The report uses the mining sector in the Democratic Republic of the Congo (DRC) as a key example. It explains that the DRC ‘incurred losses of $1.36 billion between 2010 and 2012 as a result of the alleged undervaluation of state assets in five mining deals’. It states that ‘with some of the world’s richest mineral resources the DRC appears to be losing out because state companies are systematically undervaluing assets. Concessions have been made on terms that appear to generate large profits for foreign investors.’ And this while the Congolese are one of the world’s poorest populations.

Kofi Annan has said that ‘We [Africa] are not getting the revenues we deserve, often because of either corrupt practices, transfer pricing, tax evasion and all sorts of activities that deprive us of our due.’ Annan explained that Africa can’t remedy this loss of revenue alone: ‘the tax evasion, avoidance, secret bank accounts are problems for the world … so we all need to work together, particularly the G8, as they meet next month, to work to ensure we have a multilateral solution to this crisis.’ Annan described the current situation as akin to ‘taking food off the table of the poor’.

The key to battling corrupt practices that rob African populations of their resource wealth is improvements in the level of transparency and accountability in the resources sector and in the operation of international companies. For example, in Liberia and Guinea, mining contracts can now be scrutinised online by the public, in a bid to curb corruption in the sector.

Annan says he’s encouraged by the international multilateral response to the challenge, including legislation in the US (the Dodd–Frank Act) and Europe requiring extractive companies ‘to meet higher levels of disclosure’. He’s also buoyed by the fact that the British have put international cooperation on taxation on the agenda for the G8 summit meeting to be held next month.
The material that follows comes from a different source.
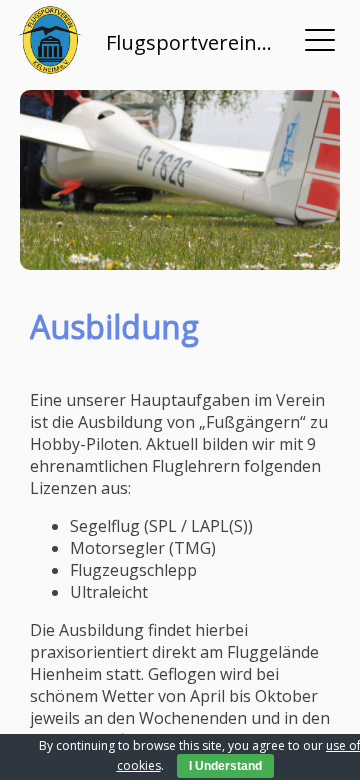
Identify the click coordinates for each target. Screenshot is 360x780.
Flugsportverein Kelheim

A more prosperous Africa for all is a real possibility, and the international community has the most important role in making it a reality. As a responsible global player and with expertise in the extractive industries, Australia can make a valuable contribution to making sure that those who rob from the poor have nowhere to hide.

In Africa, the mining, oil and gas industries produce seven times the amount that the continent receives in donor aid. There’s a real possibility that sovereign wealth funds could be created to meet the needs and aspirations of future generations, using the huge revenues flowing in from resources sales. Perhaps they could take a form similar to the Norwegian sovereign wealth fund (the Government Pension Fund—Global) or be variations on Australia’s Future Fund. Capturing today’s wealth to help meet tomorrow’s national needs in Africa is an opportunity that shouldn’t be missed.

In conclusion, a final quote from the Africa Progress Panel:

Imagine an African continent where leaders use mineral wealth wisely to fund better health, education, energy, and infrastructure. Africa has oil, gas, platinum, diamonds, cobalt, copper, and more. If we use these resources wisely, they will improve the lives of millions of Africans.

Sabrina Joy Smith is a PhD candidate with the Centre for the Study of the Great Lakes region of Africa at the Institute for Development Studies and Management, Belgium. She is currently based in New South Wales. Infographic courtesy of Africa Progress Report 2013.